Was genau ist Parkour?

Parkour ist eine Kombination aus verschiedenen Bewegungen wie Laufen, Klettern, Springen, Balancieren sowie dem Überwinden von Hindernissen. Diese Disziplin, die hauptsächlich in der Stadt oder in der Natur praktiziert wird, erfordert Kraft, Technik und mentale Stärke. Darüber hinaus basiert Parkour auf einer Philosophie, Werten und einer Sichtweise auf unsere Umwelt und die Menschen um uns herum.

Zusammenfassend würde ich sagen, dass Parkour eine Trainingsmethode ist, ein Werkzeug, das jeder auf seine Art und Weise nutzen kann, um seinen eigenen Stil zu kreieren und diesen mit dem maximalen Potenzial weiterzuentwickeln.

Woher stammt diese Disziplin?

Der Franzose David Belle hat Parkour erfunden. Diese Disziplin entstand in den französischen Banlieues, in Lisses, in den 80er- und 90er-Jahren.

Seit wann gibt es den Verband Parkour Valais?

Der Verband Parkour Valais wurde 2017 gegründet. Aber die Traceurs (d. h. die Sportler, die Parkour ausüben) sind im Wallis schon viel länger aktiv (seit 2005 ungefähr).
Parkour Valais zählt aktuell 65 Mitglieder, davon etwa 20 bis 25 Aktivmitglieder.

Welche Angebote bietet ihr euren Mitgliedern?

  • Gruppenkurse für Erwachsene und Kinder, an zwei Tagen pro Woche
  • Privatkurse
  • Praktika / Einführungen / Workshops / Vorführungen
  • Auftritte bei Veranstaltungen
  • Videoprojekte (Dreh von Kurzfilmen)
  • Fotoshootings
  • Seit 2020 Parkour Jam


Jeden Monat organisieren wir einen Parkour-Tag, der allen offen steht. Es nehmen vor allem Traceurs teil, die gemeinsam trainieren, ihre Bewegungsabläufe teilen, sich helfen, motivieren, herausfordern und gemeinsam neue Trainingsorte entdecken.

Parkour scheint eine intensive Sportart zu sein. Wie alt sind eure Verbandsmitglieder?

Das empfohlene Alter für Parkour ist 14 Jahre. Trotzdem üben bei uns viele junge Sportler im Alter von 10 bis 13 Jahren und einige zwischen 15 und 17 Jahren Parkour aus. Unser Verband zählt auch einige erwachsene Mitglieder. Das jüngste Mitglied ist 8 Jahre alt und das älteste 38.
In diesem Jahr durchlief unser Verband eine Umstrukturierung, bei der wir die Kinder von den Erwachsenen getrennt haben. Seitdem haben wir uns zum Ziel gesetzt, vor allem die Erwachsenen zu trainieren, um ihnen eine bessere Betreuung zu bieten.

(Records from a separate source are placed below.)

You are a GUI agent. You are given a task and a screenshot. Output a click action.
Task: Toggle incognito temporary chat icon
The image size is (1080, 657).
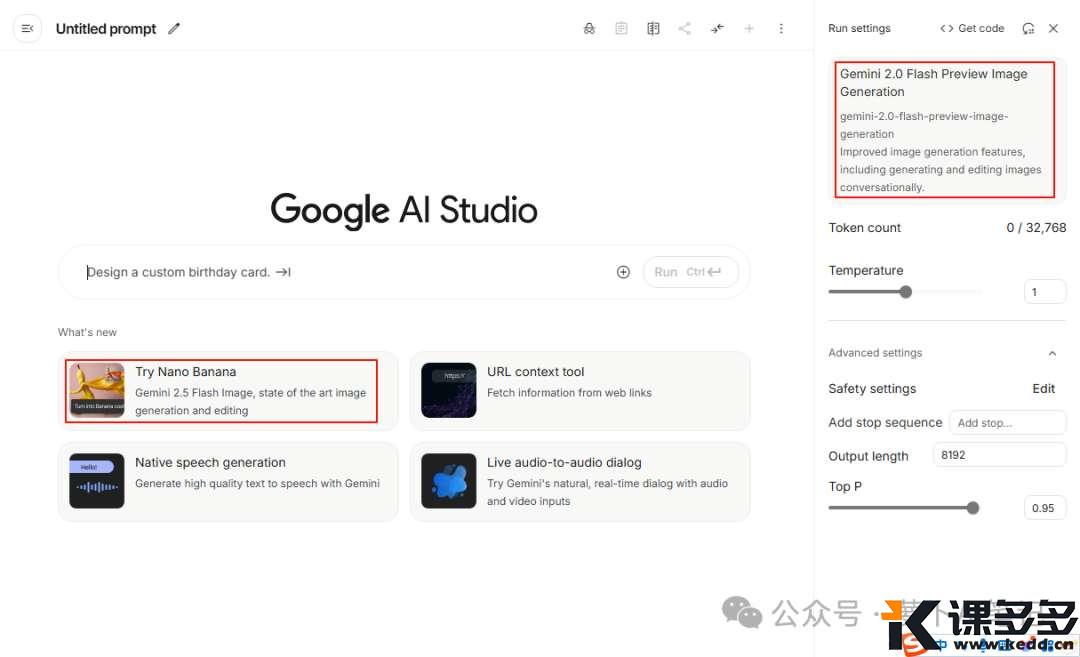589,29
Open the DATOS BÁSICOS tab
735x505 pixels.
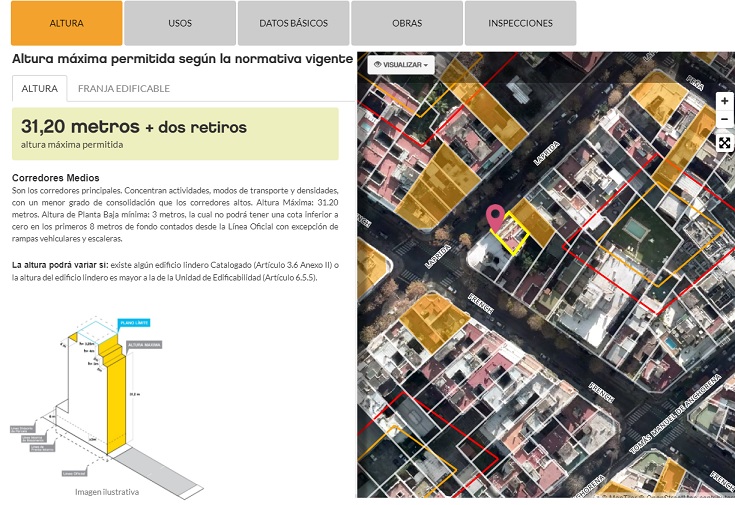(294, 23)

Gibt es Parkour-Wettkämpfe?

Das gibt es. Zurzeit nehmen wir als Verband aber nicht an diesen Wettkämpfen teil. Unser grösstes Interesse mit unseren Gruppenkursen besteht darin, unseren Mitgliedern und Sportlern beizubringen, ihren Körper in ihrer Umgebung auf sichere Art und Weise einzusetzen, um schwere Verletzungen zu vermeiden.

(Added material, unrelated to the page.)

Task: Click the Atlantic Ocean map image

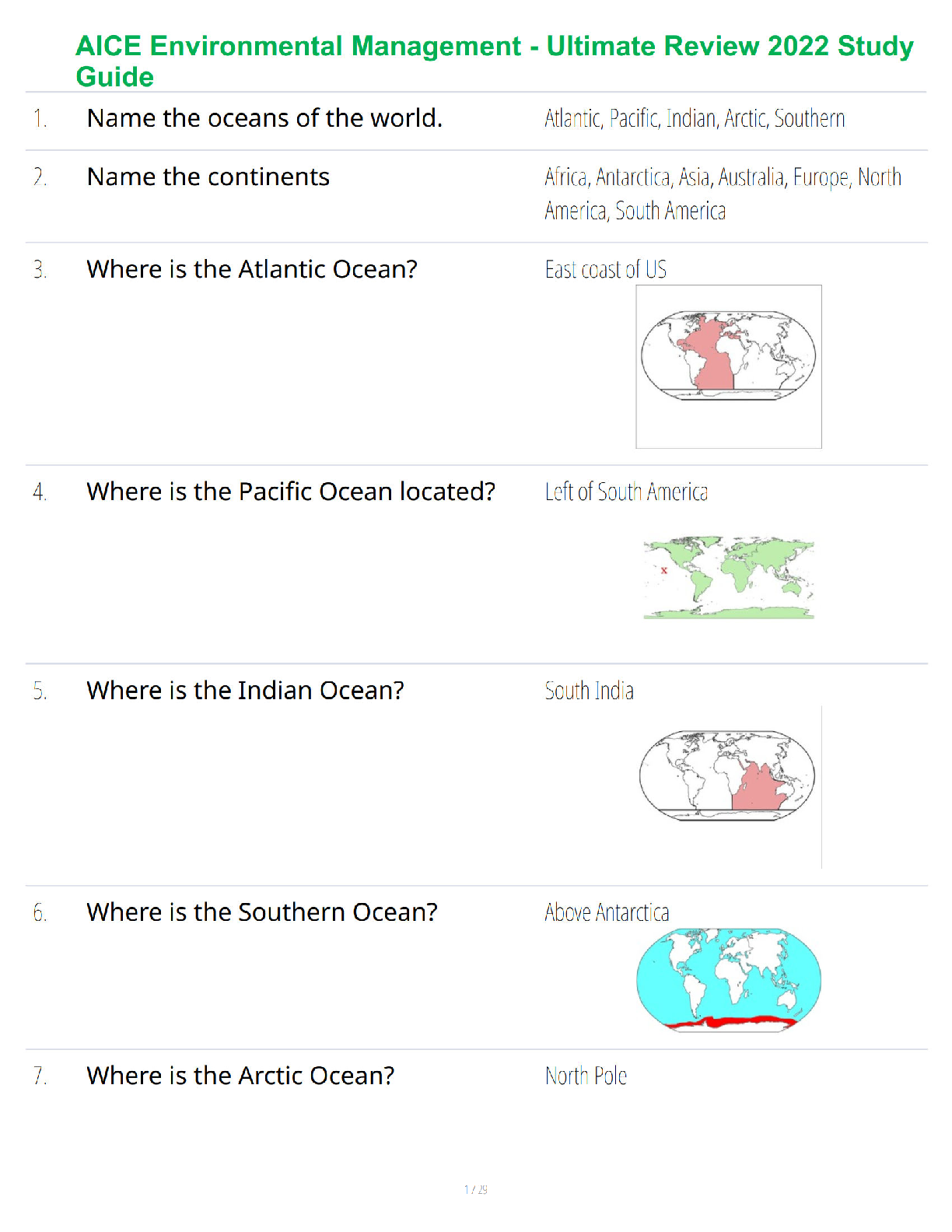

Wir fördern und unterstützen die Selbstüberwindung, das Wohlbefinden, die Sicherheit, das Gleichgewicht, die Entwicklung des eigenen Potenzials sowie den Respekt vor sich selbst und anderen Sportlern.

Unserer Meinung nach steht der Wettkampf im Widerspruch zu den Aspekten der Sicherheit und der Selbstachtung. Diese Werte versuchen wir unseren Mitgliedern zu vermitteln. An Wettkämpfen teilzunehmen bedeutet, Risiken einzugehen, die über die übliche Praxis des Parkour als Freizeitbeschäftigung hinausgehen.

2018 wurde Parkour in den Internationalen Turnerbund aufgenommen. Wären Turner gute Traceurs?

Auch wenn einige Bewegungen ähnlich erscheinen mögen, sind Parkour und das Turnen zwei verschiedene Disziplinen.

Parkour findet im Freien statt. Alle Elemente aus der Umgebung werden genutzt, von den Betonwänden bis hin zum Boden, ohne Matten oder weiche Oberflächen. Der Sportler muss die oben genannten Parkour-Techniken beherrschen, mental bereit und immer konzentriert sein. Die körperliche Vorbereitung ist wichtig, um die Aufprälle während des Trainings abzudämpfen. Die Konzentration ist entscheidend, um Verletzungen zu vermeiden.
Mit ihren athletischen Fähigkeiten und ihrer Körperbeherrschung könnten Turnerinnen und Turner leicht die Parkour-Grundlagen erlernen und, warum nicht, zukünftige Traceurs werden. Unser Verband heisst Turnerinnen und Turner herzlich willkommen, die daran interessiert sind, Parkour in unserer Gruppe oder im Einzelunterricht zu lernen.